From the confluence of Arroyo Sausal and Salmon Creek, Walker Creek descends to the northwest, paralleling Marshall-Petaluma Road as it curves westward. At the mouth of Verde Canyon, the creek crosses under the road and turns northwest, passing the mouth of Frink Canyon to a confluence with Chileno Creek. At the top of the Chileno Valley, a 220 acre natural lake, Laguna Lake, which straddles the Sonoma County - Marin County border and is the source of Chileno Creek, which flows 6.25 mi west along Bolinas Ridge to Walker Creek.

From the Chileno Creek confluence, Walker Creek meanders westward, passing south of the town of Tomales, California. It crosses under Highway 1 at milepost 44.45 and is immediately joined by Keys Creek, entering from the north.

Keys Creek heads at 290 ft and flows 3.5 mi west through the town of Tomales below which it joins Walker Creek.

Below Keys Creek, Walker Creek continues southward along the Highway 1 to enter Tomales Bay just east of Preston Point.

==Ecology==
In the early 1900s, coho salmon (Oncorhynchus kisutch) were abundant in Walker Creek, but were nearly extirpated apparently due to severe erosion and siltation secondary to potato farming, overgrazing and logging operations. Walker Creek coho are part of the federally endangered Central California Coast coho salmon evolutionarily significant unit (ESU). Since the 1970s, Walker Creek has relied heavily on hatchery releases of both adult and juvenile coho to prevent local extirpation and maintain a portfolio effect of species diversity.

In 1975 D. W. Kelley performed a comprehensive investigation of steelhead trout (Oncorhynchus mykiss) and coho salmon populations in Walker Creek.
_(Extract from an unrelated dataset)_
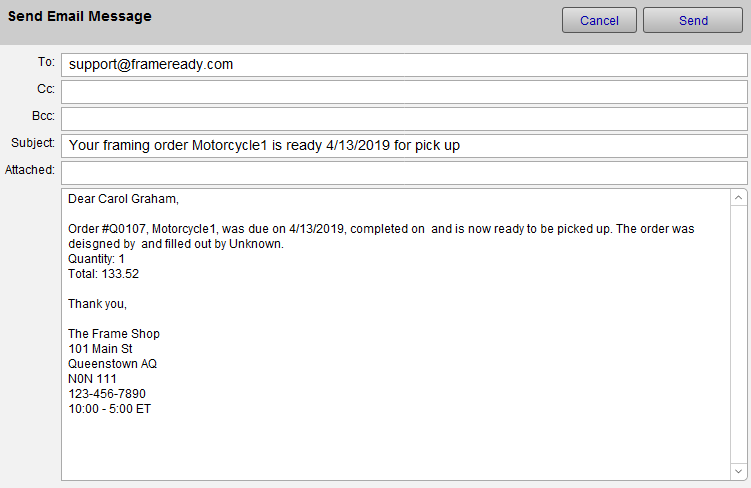The image size is (751, 488).
Task: Select the Bcc input field
Action: coord(404,119)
He found small numbers of steelhead young-of-the-year in all viable habitat areas in the watershed, but only eight coho near the confluence of Chileno and Walker Creek. In addition, the Soulajule Reservoir dam blocked all anadromous salmonid fish migration to 19.9 mi of spawning habitat in upper Arroyo Sausal. California Department of Fish and Game (CDFG) began planting coho salmon from Olema Creek into Walker Creek in 2003 with modest success. In 2008 and again in 2013 coho returned to Walker Creek, Salmon Creek and Frink Canyon. A study of coho smolts in 2022 and 2023 found Walker Creek natural-origin were more abundant than hatchery-origin.

Fishing for steelhead is open only below Highway 1.

Portions of Keyes Creek immediately downstream of the present Highway One bridge were once navigable and used to ship locally-grown potatoes by barge to San Francisco. The current small size of the channel at this location, more suitable for a canoe than a barge, is dramatic evidence of siltation due to erosive agricultural practices(potato farming) in the Walker Creek watershed over the past 150 years.

Mercury was mined at several sites in the Walker Creek watershed through the 1960s and early 1970s including the Gambonini, Chileno Valley, Franciscan and Cycle mines. Soulajule Reservoir, built after a severe drought in 1976–1977 inundated the Franciscan and Cycle mines and a tailings pile. The largest mine, at the Gambonini Ranch near the confluence of Salmon Creek and mainstem Walker Creek, closed in 1970.